Produce an exact copy of the listing.
[[ DATASET RECORDS, beginning ]]
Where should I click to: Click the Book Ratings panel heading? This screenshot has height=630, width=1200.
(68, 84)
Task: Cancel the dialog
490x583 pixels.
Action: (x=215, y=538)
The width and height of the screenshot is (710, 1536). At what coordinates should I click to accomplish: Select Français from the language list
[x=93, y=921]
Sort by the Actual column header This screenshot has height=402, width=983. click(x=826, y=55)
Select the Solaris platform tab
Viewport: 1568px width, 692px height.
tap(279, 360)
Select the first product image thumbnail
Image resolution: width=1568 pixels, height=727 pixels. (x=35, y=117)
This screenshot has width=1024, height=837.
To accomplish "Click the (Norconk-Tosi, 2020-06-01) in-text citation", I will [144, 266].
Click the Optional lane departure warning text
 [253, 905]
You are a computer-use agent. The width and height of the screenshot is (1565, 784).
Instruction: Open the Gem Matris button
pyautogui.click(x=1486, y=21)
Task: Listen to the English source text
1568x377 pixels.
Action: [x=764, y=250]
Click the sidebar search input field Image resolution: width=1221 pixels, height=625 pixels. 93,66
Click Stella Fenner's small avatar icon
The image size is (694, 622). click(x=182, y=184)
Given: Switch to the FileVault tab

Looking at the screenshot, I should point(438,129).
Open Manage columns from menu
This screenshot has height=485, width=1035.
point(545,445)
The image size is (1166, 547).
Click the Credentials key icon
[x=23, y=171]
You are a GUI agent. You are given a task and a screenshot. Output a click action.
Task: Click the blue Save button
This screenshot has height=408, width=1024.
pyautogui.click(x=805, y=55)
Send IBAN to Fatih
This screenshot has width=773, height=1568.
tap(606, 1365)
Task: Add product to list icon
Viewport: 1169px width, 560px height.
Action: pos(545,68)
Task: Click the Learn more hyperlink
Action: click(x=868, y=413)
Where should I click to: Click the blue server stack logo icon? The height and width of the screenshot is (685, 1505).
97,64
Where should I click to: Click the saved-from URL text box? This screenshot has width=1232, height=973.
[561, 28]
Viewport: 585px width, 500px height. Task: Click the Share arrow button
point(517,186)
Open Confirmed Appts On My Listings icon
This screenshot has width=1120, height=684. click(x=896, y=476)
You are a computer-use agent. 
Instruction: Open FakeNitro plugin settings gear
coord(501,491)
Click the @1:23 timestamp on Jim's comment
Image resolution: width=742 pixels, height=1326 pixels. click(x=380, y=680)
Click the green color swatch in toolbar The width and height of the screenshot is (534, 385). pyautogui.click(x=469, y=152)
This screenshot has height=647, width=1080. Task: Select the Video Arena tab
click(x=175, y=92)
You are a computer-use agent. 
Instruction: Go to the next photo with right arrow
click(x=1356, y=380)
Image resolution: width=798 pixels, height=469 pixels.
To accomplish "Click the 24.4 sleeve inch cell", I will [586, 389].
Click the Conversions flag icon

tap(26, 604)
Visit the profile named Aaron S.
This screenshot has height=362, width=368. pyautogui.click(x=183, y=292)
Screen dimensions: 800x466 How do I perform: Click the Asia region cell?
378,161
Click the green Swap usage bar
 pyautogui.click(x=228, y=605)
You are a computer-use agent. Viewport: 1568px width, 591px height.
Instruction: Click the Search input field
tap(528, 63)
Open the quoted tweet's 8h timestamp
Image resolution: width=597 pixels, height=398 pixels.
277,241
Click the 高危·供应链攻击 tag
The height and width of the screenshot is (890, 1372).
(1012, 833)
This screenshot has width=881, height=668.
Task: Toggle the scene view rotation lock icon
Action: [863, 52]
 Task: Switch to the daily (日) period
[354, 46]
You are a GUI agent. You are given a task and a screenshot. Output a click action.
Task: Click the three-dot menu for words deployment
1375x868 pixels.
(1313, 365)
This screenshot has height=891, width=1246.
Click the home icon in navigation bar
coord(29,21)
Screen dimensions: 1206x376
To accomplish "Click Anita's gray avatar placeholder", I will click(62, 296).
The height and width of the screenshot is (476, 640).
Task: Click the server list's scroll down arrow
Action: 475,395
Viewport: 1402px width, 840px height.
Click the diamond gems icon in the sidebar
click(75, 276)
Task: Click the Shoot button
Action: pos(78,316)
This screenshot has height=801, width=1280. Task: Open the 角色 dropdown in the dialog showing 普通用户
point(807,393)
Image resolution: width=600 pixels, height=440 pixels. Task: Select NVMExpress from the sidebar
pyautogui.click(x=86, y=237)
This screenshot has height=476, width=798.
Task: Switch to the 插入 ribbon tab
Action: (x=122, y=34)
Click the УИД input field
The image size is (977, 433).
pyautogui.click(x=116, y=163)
[[ DATASET RECORDS, end ]]
YOUR RESPONSE>
Where should I click to: Click the Book Ratings panel heading? This screenshot has height=630, width=1200.
(68, 84)
Task: Cancel the dialog
490x583 pixels.
Action: (x=215, y=538)
The width and height of the screenshot is (710, 1536). At what coordinates should I click to accomplish: Select Français from the language list
[x=93, y=921]
Sort by the Actual column header This screenshot has height=402, width=983. click(x=826, y=55)
Select the Solaris platform tab
Viewport: 1568px width, 692px height.
tap(279, 360)
Select the first product image thumbnail
Image resolution: width=1568 pixels, height=727 pixels. (x=35, y=117)
This screenshot has width=1024, height=837.
To accomplish "Click the (Norconk-Tosi, 2020-06-01) in-text citation", I will [144, 266].
Click the Optional lane departure warning text
 [253, 905]
You are a computer-use agent. The width and height of the screenshot is (1565, 784).
Instruction: Open the Gem Matris button
pyautogui.click(x=1486, y=21)
Task: Listen to the English source text
1568x377 pixels.
Action: [x=764, y=250]
Click the sidebar search input field Image resolution: width=1221 pixels, height=625 pixels. 93,66
Click Stella Fenner's small avatar icon
The image size is (694, 622). click(x=182, y=184)
Given: Switch to the FileVault tab

Looking at the screenshot, I should point(438,129).
Open Manage columns from menu
This screenshot has height=485, width=1035.
point(545,445)
The image size is (1166, 547).
Click the Credentials key icon
[x=23, y=171]
You are a GUI agent. You are given a task and a screenshot. Output a click action.
Task: Click the blue Save button
This screenshot has height=408, width=1024.
pyautogui.click(x=805, y=55)
Send IBAN to Fatih
This screenshot has width=773, height=1568.
tap(606, 1365)
Task: Add product to list icon
Viewport: 1169px width, 560px height.
Action: pos(545,68)
Task: Click the Learn more hyperlink
Action: click(x=868, y=413)
Where should I click to: Click the blue server stack logo icon? The height and width of the screenshot is (685, 1505).
97,64
Where should I click to: Click the saved-from URL text box? This screenshot has width=1232, height=973.
[561, 28]
Viewport: 585px width, 500px height. Task: Click the Share arrow button
point(517,186)
Open Confirmed Appts On My Listings icon
This screenshot has width=1120, height=684. click(x=896, y=476)
You are a computer-use agent. 
Instruction: Open FakeNitro plugin settings gear
coord(501,491)
Click the @1:23 timestamp on Jim's comment
Image resolution: width=742 pixels, height=1326 pixels. click(x=380, y=680)
Click the green color swatch in toolbar The width and height of the screenshot is (534, 385). pyautogui.click(x=469, y=152)
This screenshot has height=647, width=1080. Task: Select the Video Arena tab
click(x=175, y=92)
You are a computer-use agent. 
Instruction: Go to the next photo with right arrow
click(x=1356, y=380)
Image resolution: width=798 pixels, height=469 pixels.
To accomplish "Click the 24.4 sleeve inch cell", I will [586, 389].
Click the Conversions flag icon

tap(26, 604)
Visit the profile named Aaron S.
This screenshot has height=362, width=368. pyautogui.click(x=183, y=292)
Screen dimensions: 800x466 How do I perform: Click the Asia region cell?
378,161
Click the green Swap usage bar
 pyautogui.click(x=228, y=605)
You are a computer-use agent. Viewport: 1568px width, 591px height.
Instruction: Click the Search input field
tap(528, 63)
Open the quoted tweet's 8h timestamp
Image resolution: width=597 pixels, height=398 pixels.
277,241
Click the 高危·供应链攻击 tag
The height and width of the screenshot is (890, 1372).
(1012, 833)
This screenshot has width=881, height=668.
Task: Toggle the scene view rotation lock icon
Action: [863, 52]
 Task: Switch to the daily (日) period
[354, 46]
You are a GUI agent. You are given a task and a screenshot. Output a click action.
Task: Click the three-dot menu for words deployment
1375x868 pixels.
(1313, 365)
This screenshot has height=891, width=1246.
Click the home icon in navigation bar
coord(29,21)
Screen dimensions: 1206x376
To accomplish "Click Anita's gray avatar placeholder", I will click(62, 296).
The height and width of the screenshot is (476, 640).
Task: Click the server list's scroll down arrow
Action: 475,395
Viewport: 1402px width, 840px height.
Click the diamond gems icon in the sidebar
click(75, 276)
Task: Click the Shoot button
Action: pos(78,316)
This screenshot has height=801, width=1280. Task: Open the 角色 dropdown in the dialog showing 普通用户
point(807,393)
Image resolution: width=600 pixels, height=440 pixels. Task: Select NVMExpress from the sidebar
pyautogui.click(x=86, y=237)
This screenshot has height=476, width=798.
Task: Switch to the 插入 ribbon tab
Action: (x=122, y=34)
Click the УИД input field
The image size is (977, 433).
pyautogui.click(x=116, y=163)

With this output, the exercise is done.